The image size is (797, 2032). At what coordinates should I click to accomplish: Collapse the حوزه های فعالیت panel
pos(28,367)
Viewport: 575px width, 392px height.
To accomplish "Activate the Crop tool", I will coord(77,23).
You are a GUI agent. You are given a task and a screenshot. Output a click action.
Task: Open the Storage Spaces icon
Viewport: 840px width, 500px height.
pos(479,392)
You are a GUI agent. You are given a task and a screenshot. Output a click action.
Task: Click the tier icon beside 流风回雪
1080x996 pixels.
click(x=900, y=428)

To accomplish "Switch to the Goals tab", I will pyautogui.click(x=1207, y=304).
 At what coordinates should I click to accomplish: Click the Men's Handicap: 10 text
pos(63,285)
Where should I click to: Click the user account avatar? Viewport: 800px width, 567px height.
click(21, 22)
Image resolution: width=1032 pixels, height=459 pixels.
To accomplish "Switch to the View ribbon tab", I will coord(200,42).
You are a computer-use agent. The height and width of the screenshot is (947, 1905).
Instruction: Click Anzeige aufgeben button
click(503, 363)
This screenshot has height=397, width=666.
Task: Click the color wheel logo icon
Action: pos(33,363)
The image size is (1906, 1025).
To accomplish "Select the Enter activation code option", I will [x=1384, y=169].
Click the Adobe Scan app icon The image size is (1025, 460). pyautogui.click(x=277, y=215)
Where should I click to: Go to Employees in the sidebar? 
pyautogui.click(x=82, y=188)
• • • •
Go over the data and return every line that includes the word "will".

To accomplish "Activate the Crop tool", I will coord(77,23).
To accomplish "Switch to the Goals tab", I will pyautogui.click(x=1207, y=304).
To accomplish "Switch to the View ribbon tab", I will coord(200,42).
To accomplish "Select the Enter activation code option", I will [x=1384, y=169].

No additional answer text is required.